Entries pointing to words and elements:
----------
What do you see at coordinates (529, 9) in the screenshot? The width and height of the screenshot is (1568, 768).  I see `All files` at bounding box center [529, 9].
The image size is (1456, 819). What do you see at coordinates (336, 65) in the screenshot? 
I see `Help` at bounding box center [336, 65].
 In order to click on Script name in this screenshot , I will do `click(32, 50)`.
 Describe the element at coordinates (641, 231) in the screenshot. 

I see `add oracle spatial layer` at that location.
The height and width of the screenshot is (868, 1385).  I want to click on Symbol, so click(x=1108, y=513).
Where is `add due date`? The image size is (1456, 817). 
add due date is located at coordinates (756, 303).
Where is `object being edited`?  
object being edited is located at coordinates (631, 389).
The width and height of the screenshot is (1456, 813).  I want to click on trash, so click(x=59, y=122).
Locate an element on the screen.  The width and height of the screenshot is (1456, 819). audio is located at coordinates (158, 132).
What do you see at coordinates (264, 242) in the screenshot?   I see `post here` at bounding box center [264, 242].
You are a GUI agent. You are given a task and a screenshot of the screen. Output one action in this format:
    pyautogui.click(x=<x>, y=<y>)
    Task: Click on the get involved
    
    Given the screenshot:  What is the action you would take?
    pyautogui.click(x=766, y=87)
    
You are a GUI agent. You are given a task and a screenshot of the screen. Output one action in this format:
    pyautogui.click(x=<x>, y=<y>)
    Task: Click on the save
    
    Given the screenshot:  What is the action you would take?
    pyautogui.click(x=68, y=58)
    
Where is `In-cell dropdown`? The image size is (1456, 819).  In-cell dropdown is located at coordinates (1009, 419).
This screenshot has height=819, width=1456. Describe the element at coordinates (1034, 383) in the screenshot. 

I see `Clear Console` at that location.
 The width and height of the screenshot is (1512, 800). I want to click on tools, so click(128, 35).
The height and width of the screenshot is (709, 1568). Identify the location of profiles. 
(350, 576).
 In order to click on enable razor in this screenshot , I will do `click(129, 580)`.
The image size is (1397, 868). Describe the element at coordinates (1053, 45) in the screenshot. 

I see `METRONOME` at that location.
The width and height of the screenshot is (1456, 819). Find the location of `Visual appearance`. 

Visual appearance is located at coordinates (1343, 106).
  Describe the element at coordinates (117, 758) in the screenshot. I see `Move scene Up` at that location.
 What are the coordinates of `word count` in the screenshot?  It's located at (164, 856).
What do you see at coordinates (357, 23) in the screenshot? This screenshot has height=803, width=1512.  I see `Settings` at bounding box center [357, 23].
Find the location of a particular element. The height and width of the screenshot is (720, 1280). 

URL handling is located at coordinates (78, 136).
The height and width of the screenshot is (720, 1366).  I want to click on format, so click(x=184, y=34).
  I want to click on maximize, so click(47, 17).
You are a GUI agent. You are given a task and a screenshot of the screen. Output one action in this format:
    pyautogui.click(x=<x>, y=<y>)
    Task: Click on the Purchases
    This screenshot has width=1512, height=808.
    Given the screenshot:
----------
*To be done:*
Return, unchanged, the lines of the material from its start up to and including the line with "What do you see at coordinates (264, 242)".

*Correct response:*
What do you see at coordinates (529, 9) in the screenshot? The width and height of the screenshot is (1568, 768).  I see `All files` at bounding box center [529, 9].
The image size is (1456, 819). What do you see at coordinates (336, 65) in the screenshot? 
I see `Help` at bounding box center [336, 65].
 In order to click on Script name in this screenshot , I will do `click(32, 50)`.
 Describe the element at coordinates (641, 231) in the screenshot. 

I see `add oracle spatial layer` at that location.
The height and width of the screenshot is (868, 1385).  I want to click on Symbol, so click(x=1108, y=513).
Where is `add due date`? The image size is (1456, 817). 
add due date is located at coordinates (756, 303).
Where is `object being edited`?  
object being edited is located at coordinates (631, 389).
The width and height of the screenshot is (1456, 813).  I want to click on trash, so click(x=59, y=122).
Locate an element on the screen.  The width and height of the screenshot is (1456, 819). audio is located at coordinates (158, 132).
What do you see at coordinates (264, 242) in the screenshot?   I see `post here` at bounding box center [264, 242].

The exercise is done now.